In a big query, I have an export of search console data landing into a table daily. This is done by Google and can happen at any time of the day. I then run a query to enrich and format the data into another table for use in Data Studio.
I'd like to know the best way to trigger the query every time this table is updated.
Scheduled queries do work. However, there is some uncertainty/no fallback if the daily export didn't land in time. Ideally, I'd like it if when the data lands in the raw dataset, it would then trigger the job to run.
There are a few options for this use case.
Depending on how complex the enrichment process is, a Materialized View could be suitable for you. This differs from a regular View in that the View Definition is executed whenever the source table data changes and the output is stored (contrast a standard View, which is really a saved query masquerading as a table). This ensures you have up to date data available.

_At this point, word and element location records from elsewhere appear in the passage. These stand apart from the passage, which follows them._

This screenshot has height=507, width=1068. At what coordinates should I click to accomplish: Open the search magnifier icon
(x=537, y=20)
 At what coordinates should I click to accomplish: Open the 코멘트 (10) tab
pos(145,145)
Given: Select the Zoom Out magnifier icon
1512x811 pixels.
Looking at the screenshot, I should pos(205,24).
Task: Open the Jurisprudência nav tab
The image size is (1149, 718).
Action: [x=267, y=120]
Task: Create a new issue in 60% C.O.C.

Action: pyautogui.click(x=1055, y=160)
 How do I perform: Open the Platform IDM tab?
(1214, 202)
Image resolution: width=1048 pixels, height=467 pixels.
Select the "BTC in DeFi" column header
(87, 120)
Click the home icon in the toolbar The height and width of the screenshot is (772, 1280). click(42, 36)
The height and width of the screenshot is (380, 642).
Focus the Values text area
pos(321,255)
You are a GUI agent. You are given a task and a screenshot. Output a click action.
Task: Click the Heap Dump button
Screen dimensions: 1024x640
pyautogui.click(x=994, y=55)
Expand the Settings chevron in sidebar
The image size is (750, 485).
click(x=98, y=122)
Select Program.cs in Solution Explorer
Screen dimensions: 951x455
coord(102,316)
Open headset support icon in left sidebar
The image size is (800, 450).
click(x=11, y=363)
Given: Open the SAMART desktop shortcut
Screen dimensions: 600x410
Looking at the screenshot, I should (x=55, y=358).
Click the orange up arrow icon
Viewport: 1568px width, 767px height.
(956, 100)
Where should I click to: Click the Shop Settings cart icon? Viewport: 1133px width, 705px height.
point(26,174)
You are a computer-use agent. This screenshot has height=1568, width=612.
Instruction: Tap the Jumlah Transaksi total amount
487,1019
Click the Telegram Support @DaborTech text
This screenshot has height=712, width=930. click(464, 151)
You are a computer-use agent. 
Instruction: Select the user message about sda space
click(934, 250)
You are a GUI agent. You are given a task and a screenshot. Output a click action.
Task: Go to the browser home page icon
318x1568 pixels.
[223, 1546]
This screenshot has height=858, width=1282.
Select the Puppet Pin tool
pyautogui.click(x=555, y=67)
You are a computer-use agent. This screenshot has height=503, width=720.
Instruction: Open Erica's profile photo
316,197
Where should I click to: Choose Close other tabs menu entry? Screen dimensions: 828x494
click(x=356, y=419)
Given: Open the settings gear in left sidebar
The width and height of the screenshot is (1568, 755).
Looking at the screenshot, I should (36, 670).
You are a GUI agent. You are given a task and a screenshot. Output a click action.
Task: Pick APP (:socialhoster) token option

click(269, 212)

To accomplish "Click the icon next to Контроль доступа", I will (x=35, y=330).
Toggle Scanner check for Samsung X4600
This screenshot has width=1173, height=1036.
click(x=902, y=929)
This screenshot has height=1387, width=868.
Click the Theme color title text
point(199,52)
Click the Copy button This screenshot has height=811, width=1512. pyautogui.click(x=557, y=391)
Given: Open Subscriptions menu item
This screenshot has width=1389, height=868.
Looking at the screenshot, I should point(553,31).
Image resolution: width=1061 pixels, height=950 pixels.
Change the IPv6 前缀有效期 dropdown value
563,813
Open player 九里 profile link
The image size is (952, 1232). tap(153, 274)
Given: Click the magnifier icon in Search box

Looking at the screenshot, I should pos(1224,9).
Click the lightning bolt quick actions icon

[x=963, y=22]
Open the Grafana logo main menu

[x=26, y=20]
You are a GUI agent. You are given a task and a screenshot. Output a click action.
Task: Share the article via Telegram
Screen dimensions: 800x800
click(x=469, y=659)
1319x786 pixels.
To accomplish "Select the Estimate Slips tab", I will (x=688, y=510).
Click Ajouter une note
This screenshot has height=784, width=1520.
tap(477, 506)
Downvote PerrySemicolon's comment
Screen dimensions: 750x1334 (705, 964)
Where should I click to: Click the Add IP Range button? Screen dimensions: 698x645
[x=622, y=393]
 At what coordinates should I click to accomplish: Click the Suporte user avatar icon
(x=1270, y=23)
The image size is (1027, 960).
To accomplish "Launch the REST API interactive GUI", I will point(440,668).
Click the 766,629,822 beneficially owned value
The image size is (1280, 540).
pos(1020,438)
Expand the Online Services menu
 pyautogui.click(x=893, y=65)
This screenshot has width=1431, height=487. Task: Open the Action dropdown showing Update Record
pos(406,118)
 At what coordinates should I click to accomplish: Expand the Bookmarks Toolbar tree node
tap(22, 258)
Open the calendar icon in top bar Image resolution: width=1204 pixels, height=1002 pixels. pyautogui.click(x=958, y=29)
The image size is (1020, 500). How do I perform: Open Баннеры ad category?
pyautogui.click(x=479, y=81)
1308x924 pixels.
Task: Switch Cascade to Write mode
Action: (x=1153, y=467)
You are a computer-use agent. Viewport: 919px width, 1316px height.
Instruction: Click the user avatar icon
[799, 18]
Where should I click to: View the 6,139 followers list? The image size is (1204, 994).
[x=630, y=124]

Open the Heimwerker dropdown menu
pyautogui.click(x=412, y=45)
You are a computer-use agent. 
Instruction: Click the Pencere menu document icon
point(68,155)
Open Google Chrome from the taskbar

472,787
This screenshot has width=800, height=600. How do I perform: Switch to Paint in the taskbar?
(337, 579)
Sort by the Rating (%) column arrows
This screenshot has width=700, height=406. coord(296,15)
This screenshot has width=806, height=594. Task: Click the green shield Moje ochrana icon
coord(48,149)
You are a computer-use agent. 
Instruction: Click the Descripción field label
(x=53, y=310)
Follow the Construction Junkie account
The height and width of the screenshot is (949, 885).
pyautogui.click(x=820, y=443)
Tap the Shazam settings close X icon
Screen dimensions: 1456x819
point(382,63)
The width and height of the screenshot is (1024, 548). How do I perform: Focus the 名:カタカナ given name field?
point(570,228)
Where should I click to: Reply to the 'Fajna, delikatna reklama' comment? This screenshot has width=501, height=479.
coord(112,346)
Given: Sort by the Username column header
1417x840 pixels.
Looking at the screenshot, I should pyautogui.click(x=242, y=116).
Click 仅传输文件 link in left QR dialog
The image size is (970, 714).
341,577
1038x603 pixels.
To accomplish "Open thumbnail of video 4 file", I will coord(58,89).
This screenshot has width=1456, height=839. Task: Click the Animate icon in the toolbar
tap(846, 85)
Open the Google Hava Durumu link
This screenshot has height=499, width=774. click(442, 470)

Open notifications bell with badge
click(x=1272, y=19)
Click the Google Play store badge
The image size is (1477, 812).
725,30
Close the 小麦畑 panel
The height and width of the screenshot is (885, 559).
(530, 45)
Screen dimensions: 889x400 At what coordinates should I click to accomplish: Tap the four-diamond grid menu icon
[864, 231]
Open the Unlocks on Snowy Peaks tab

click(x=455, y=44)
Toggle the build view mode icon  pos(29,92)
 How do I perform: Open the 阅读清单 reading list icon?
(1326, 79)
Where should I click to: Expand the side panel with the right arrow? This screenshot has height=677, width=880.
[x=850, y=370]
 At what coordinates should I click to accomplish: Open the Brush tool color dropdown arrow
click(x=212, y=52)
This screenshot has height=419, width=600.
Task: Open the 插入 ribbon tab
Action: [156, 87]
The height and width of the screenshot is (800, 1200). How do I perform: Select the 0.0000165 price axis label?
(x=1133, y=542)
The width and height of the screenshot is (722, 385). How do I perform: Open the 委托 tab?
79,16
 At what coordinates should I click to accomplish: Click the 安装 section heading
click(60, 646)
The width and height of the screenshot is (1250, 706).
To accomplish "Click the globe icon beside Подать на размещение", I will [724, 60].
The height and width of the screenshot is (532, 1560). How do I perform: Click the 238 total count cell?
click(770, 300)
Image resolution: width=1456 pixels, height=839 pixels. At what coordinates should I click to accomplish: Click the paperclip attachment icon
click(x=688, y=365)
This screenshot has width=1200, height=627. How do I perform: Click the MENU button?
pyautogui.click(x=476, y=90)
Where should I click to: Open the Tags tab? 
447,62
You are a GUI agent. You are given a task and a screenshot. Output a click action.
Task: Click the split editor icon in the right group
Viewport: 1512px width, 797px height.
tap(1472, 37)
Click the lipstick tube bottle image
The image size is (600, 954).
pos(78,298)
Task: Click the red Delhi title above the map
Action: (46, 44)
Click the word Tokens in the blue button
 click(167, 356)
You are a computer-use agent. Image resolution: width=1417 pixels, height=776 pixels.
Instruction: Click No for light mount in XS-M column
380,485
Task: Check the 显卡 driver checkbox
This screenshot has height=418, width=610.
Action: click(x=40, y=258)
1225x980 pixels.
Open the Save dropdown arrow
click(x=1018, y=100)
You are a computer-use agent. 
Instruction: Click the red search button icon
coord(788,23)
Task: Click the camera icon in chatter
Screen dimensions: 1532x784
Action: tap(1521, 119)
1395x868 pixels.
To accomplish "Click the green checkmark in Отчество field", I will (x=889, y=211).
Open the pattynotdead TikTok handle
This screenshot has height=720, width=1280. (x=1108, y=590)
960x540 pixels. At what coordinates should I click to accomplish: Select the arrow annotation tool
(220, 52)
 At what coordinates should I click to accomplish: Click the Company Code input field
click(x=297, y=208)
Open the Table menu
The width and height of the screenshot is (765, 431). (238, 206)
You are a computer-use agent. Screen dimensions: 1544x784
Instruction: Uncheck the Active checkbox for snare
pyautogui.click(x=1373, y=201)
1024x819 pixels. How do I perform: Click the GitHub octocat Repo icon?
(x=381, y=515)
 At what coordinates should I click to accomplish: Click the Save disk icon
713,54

Materialized Views are not always suitable. It's a common use case to need to execute a series of transformations on source data to prepare (model) it for use in BI tools; DBT is a popular tool for capturing the dependencies of these transformations and running them all in sequence.
This isn't a complete solution for you in and of itself because it's not going to watch and wait for source data to 'land'. However, DBT runs can be triggered by API. One pattern I've seen is to have the task that updates the source data finish by triggering the DBT run (tools such as Apache Airflow can make this sort of thing easy enough).
If you query the INFORMATION_SCHEMA
you can find out when a certain table last updated. It should be very cheap to run such a query regularly. You could imagine a little Python script running on a short schedule that checks this regularly and, if it ever detects an update since the last run, executes your desired update query in addition.